I can't think of a scenario where both engines would fail at exactly the same time. If they failed at exactly the same time I can only think there must have been some corruption or fault in the FADEC system.

How about this for a possible scenario? They lose an engine at (or approaching) V1. I"m guessing the right engine. They continue the takeoff (hence the long take-off roll). They get airborne on one engine and in the heat of the moment someone thinks they are shutting down and securing the failed engine but instead shuts down the good engine.

Thoughts?

[Tbayer2021]

I can't think of a scenario where both engines would fail at exactly the same time. If they failed at exactly the same time I can only think there must have been some corruption or fault in the FADEC system.

How about this for a possible scenario? They lose an engine at (or approaching) V1. I"m guessing the right engine. They continue the takeoff (hence the long take-off roll). They get airborne on one engine and in the heat of the moment someone thinks they are shutting down and securing the failed engine but instead shuts down the good engine.

Thoughts?

This has happened multiple times before so its entirely possible. Last one being Transasia 235 in 2015.

[DanWEC]

To me, that theory doesn't quite check all the boxes. I don't know the specifics of the 78 sops, but in the bus you don't begin securing until well-stabilized, climbing and flying. No button smashing until then. I would assume the 78 is similar. Same with the Mayday call on a v1 cut.
With balanced field, there is usually very little spread between v1 and Vr as well.
It looks like power loss happened on the initial climb out just after rotation. Climbed, then sank. It was well above ground effect alt when that happened.

Personally, I believe the timing corresponds with selecting the gear up. I'm wondering if there was either a major electrical failure or otherwise that happened when retraction was commanded, or a sabotage using it as a signal. Scary stuff either way.

[mmm...bacon]

^ I’m of the opinion that some fancy malfunction that just happened to coincide with gear retraction, and has never happened on any other 787, is unlikely. Much better to fall back on the old chestnut f human error - someone has, (in a panic?), pushed the wrong button, or pulled the wrong lever…

[flieslikeachicken]

I can't think of a scenario where both engines would fail at exactly the same time. If they failed at exactly the same time I can only think there must have been some corruption or fault in the FADEC system.

How about this for a possible scenario? They lose an engine at (or approaching) V1. I"m guessing the right engine. They continue the takeoff (hence the long take-off roll). They get airborne on one engine and in the heat of the moment someone thinks they are shutting down and securing the failed engine but instead shuts down the good engine.

Thoughts?

I'm not sure about the 787, but I do know that other aircraft have a separate FADEC computer for each engine and the failure of one should not affect the other. I feel safe to assume that the 787 follows the same principle for a critical aircraft system.

The engine failure theory is easily proven or disproven by looking at the FDR data and the engines themselves. You can see if the engines stopped suddenly upon impact or if they were mostly stopped prior.

■ **INFORMATION SHOWN**
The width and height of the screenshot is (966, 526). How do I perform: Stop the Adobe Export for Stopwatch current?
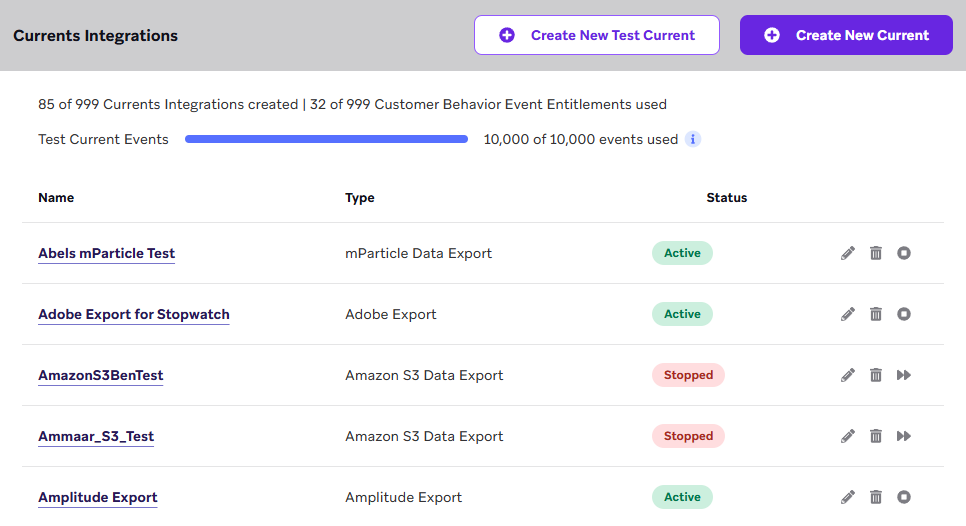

■ **REQUIREMENTS**
1/ Can you write out the part of the thread on the twin-engine failure that opens with the words containing "[Tbayer2021]" and closes with "235 in 2015.", copying it word for word?
2/ Do these statements agree with the thread on the twin-engine failure? Answer yes or no for each, quoting the deciding words of the thread exactly. (a) In the bus, securing does not begin until the aircraft is well-stabilized, climbing and flying. (b) The Transasia 235 event took place in 2013. (c) The thread states with certainty that the 787 has a separate FADEC computer for each engine.

■ **RESULTS IN ORDER**
1/
[Tbayer2021]

I can't think of a scenario where both engines would fail at exactly the same time. If they failed at exactly the same time I can only think there must have been some corruption or fault in the FADEC system.

How about this for a possible scenario? They lose an engine at (or approaching) V1. I"m guessing the right engine. They continue the takeoff (hence the long take-off roll). They get airborne on one engine and in the heat of the moment someone thinks they are shutting down and securing the failed engine but instead shuts down the good engine.

Thoughts?

This has happened multiple times before so its entirely possible. Last one being Transasia 235 in 2015.

2/
(a) Yes: "in the bus you don't begin securing until well-stabilized, climbing and flying."
(b) No: "Last one being Transasia 235 in 2015."
(c) No: "I'm not sure about the 787, but I do know that other aircraft have a separate FADEC computer for each engine"